Set your wayback machine to 1876, the place: the Philadelphia Centennial Exhibition. Wandering around the festival grounds, you would have seen several cameramen snapping away. Some of those images have survived admirably as the Free Library of Philadelphia‘s Centennial Exhibition Collection. Over at PhillyHistory.org, we recently added a selection of those images, and the geocoding presented quite a challenge.
The first hurdle to be overcome was that the vast majority of the Centennial Expo’s buildings (and some of the streets) don’t exist anymore! The Expo took place in a swath of Philly’s Fairmount Park, most of which has turned back into trails and fields over the years. Some of the buildings were torn down just after the Expo closed; some of them still exist, but in other places. Only a very few buildings and landmarks still occupy the same space they did back in 1876. But do not despair for there was a map! Included in the Free Library’s records was a map of the entire fair, complete with all of the buildings and roads built for the Expo, along with neat things like fountains and plazas. Dana Bauer, one of Azavea’s employees and a geo-referencing expert, took charge of the map and managed to line up enough of the old landmarks with existing geography to give us very accurate coordinates for all of the Centennial Expo’s old buildings! Hooray!

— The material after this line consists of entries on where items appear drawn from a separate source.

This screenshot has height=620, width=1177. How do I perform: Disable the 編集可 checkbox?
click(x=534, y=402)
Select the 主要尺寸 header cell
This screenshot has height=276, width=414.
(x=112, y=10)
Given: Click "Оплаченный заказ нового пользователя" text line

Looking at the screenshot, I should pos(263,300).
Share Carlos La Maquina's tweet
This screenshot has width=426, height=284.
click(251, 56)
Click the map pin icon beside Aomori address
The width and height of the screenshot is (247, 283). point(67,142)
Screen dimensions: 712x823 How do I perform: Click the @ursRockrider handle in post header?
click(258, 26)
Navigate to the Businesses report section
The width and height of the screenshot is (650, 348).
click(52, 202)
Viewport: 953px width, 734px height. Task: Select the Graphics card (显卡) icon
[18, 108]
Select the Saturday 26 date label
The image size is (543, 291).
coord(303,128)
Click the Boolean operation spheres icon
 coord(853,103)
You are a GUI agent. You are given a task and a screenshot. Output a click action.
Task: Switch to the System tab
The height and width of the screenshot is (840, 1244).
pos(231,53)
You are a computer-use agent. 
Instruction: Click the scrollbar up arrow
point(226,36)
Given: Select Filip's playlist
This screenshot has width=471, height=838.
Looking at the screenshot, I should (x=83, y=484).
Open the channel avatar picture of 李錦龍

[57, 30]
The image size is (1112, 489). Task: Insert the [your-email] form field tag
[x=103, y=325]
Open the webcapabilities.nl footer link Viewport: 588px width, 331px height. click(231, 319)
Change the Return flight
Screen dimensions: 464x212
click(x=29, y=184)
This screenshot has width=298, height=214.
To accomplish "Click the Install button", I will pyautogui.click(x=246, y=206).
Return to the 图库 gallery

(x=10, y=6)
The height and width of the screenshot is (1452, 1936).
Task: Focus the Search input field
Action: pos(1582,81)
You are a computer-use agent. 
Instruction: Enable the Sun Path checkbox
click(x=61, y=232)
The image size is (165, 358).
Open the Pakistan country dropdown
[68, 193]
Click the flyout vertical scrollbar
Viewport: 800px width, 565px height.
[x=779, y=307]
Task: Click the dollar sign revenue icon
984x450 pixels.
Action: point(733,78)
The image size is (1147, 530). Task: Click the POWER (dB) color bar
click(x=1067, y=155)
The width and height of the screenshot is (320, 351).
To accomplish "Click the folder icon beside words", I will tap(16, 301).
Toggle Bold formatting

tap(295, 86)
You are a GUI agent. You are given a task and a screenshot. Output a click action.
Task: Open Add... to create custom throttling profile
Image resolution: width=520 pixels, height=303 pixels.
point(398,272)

So now we have coordinates, but we need to be able to tie those coordinates to the image records in our system. Here the data was slightly uncooperative. Many of the image records had a building mentioned in some fashion and in one field or another. The challenge here was that the text in the record didn’t always match the official name of the building from the map. For example: the Main Exhibit Hall was mentioned in records as Main Exhibition Building, Main Hall, Main Bldg and several other permutations. We spent some time figuring out around 20 aliases for some of the more popular buildings in the collection.
The last step was to build a parsing-and-geocoding module to find the building references in the record data, match them up with the coordinates we found and add that information to our database. Easy right? Not so fast. All 150-some coordinate pairs and their building text keys needed to be accessible somehow to our data importer. We thought for a while about how best to do that. 150 entries isn’t a huge list, but it’s not short either. We didn’t want to have to mess with it at all once we set something up. This list also wasn’t likely to change over time, so the list didn’t need to be very accessible or easily editable by people. However, we were also going to need it again to return to the Free Library in some format or another at the end of the project. The coordinates were in an Excel spreadsheet by this point, but we didn’t want to deal with the overhead of accessing it directly. We wound up creating a data dictionary inside our importer; kind of a mini geocoder table just for this swath of Fairmont Park circa 1876. We left the parent Excel spreadsheet alone as both a backup archive and the basis for the document we’ll be returning to the Free Library.
While looking though the data for building aliases, we also noted the fields where these names were found. So all we had to do was write a small function to loop through these fields, do some text matching on our data dictionary and add the coordinates to the record in our system. Out of over 1500 images, we wound up geocoding over 90% using this method, and most of the rest simply didn’t have a building reference to find. The entire import, images and all, took under 10 minutes. Not bad at all!